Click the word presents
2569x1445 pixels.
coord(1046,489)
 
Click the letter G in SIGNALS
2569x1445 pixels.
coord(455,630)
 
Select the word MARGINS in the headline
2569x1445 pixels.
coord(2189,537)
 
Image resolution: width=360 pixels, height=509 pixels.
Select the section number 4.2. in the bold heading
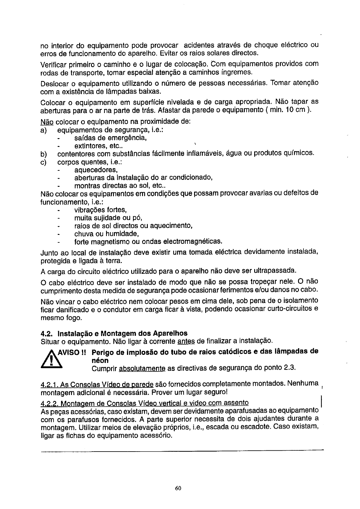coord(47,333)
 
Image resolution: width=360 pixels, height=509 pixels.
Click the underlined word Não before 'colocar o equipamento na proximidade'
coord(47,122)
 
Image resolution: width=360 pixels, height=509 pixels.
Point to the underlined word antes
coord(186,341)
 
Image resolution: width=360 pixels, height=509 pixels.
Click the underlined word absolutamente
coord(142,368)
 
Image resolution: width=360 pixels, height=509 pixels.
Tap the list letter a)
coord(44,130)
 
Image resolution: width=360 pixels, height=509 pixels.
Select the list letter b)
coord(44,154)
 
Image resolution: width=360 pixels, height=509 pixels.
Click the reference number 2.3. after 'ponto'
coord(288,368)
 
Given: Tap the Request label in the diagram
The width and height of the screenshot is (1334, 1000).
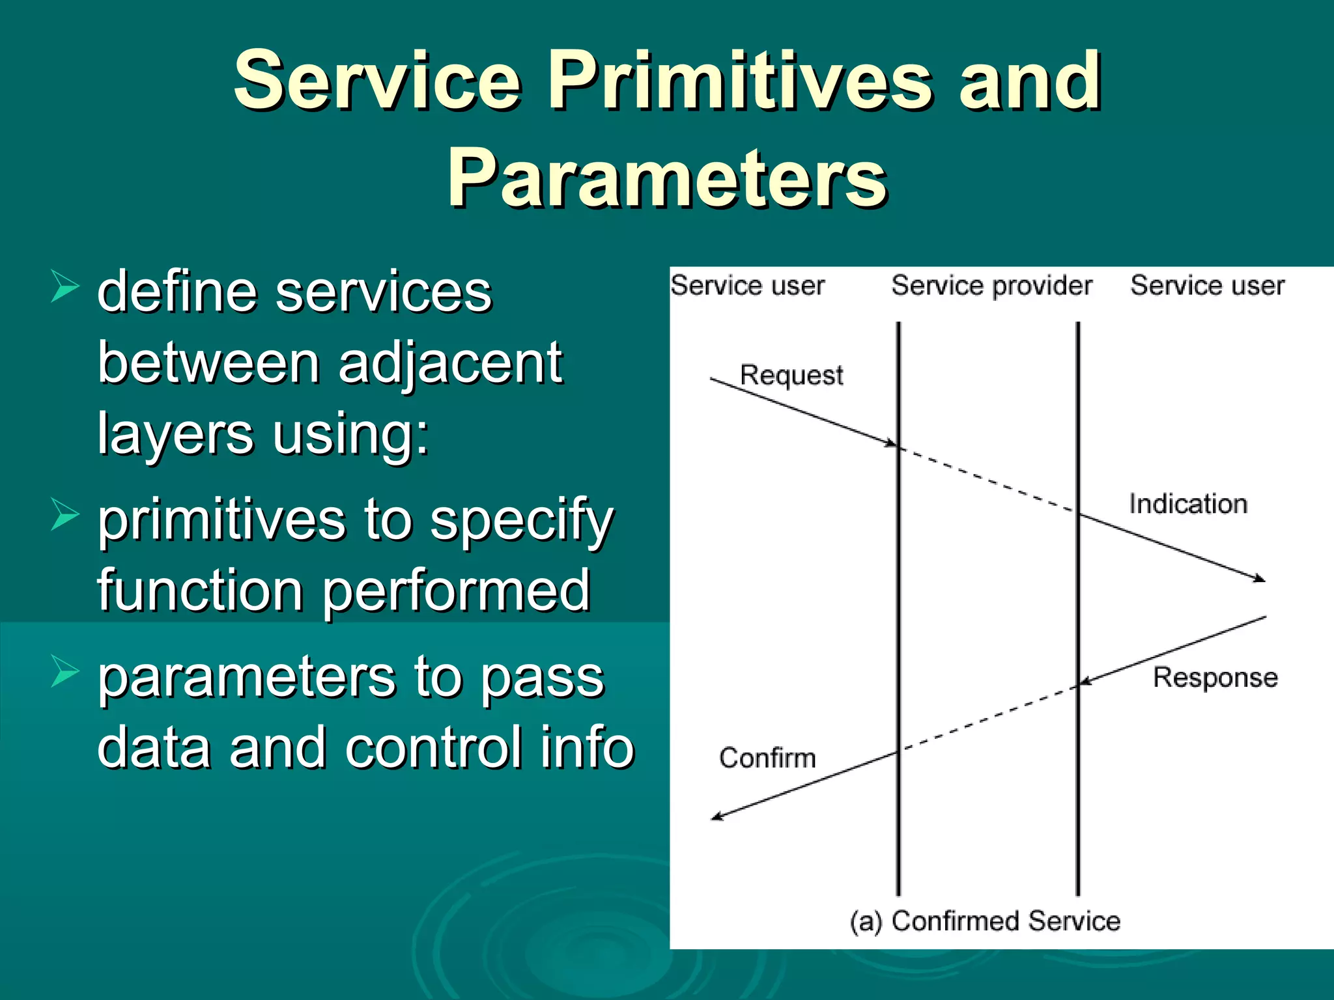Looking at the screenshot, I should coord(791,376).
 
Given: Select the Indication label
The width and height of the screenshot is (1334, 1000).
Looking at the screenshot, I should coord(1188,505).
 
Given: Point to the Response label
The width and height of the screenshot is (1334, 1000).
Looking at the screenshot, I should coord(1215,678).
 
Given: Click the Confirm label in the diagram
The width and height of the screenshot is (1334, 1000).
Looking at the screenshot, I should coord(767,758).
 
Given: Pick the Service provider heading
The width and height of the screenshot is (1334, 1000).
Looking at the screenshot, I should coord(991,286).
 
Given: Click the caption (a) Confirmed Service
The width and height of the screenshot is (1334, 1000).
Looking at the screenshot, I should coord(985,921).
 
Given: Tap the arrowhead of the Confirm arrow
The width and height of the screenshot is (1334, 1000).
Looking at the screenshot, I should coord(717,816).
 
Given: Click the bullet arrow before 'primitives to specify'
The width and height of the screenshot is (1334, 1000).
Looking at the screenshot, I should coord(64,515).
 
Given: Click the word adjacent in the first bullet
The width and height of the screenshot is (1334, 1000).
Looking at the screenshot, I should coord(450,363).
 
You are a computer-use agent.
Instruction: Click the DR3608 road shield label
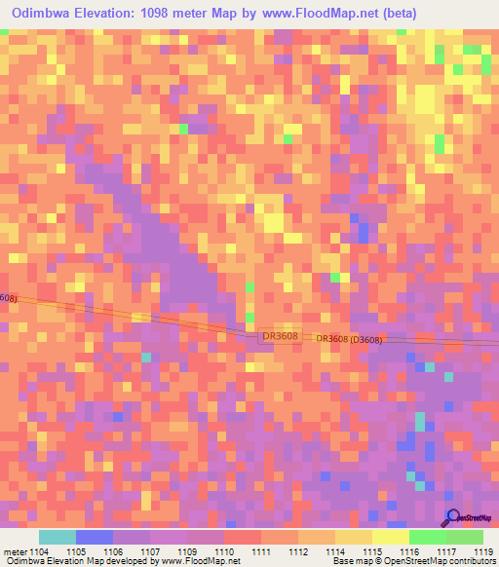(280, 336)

*Exercise instructions:* Could you write out again, unchanged, the lines above, starting with the very first line and going on through the line with "coord(2189,537)"?

*Exercise result:*
Click the word presents
2569x1445 pixels.
coord(1046,489)
 
Click the letter G in SIGNALS
2569x1445 pixels.
coord(455,630)
 
Select the word MARGINS in the headline
2569x1445 pixels.
coord(2189,537)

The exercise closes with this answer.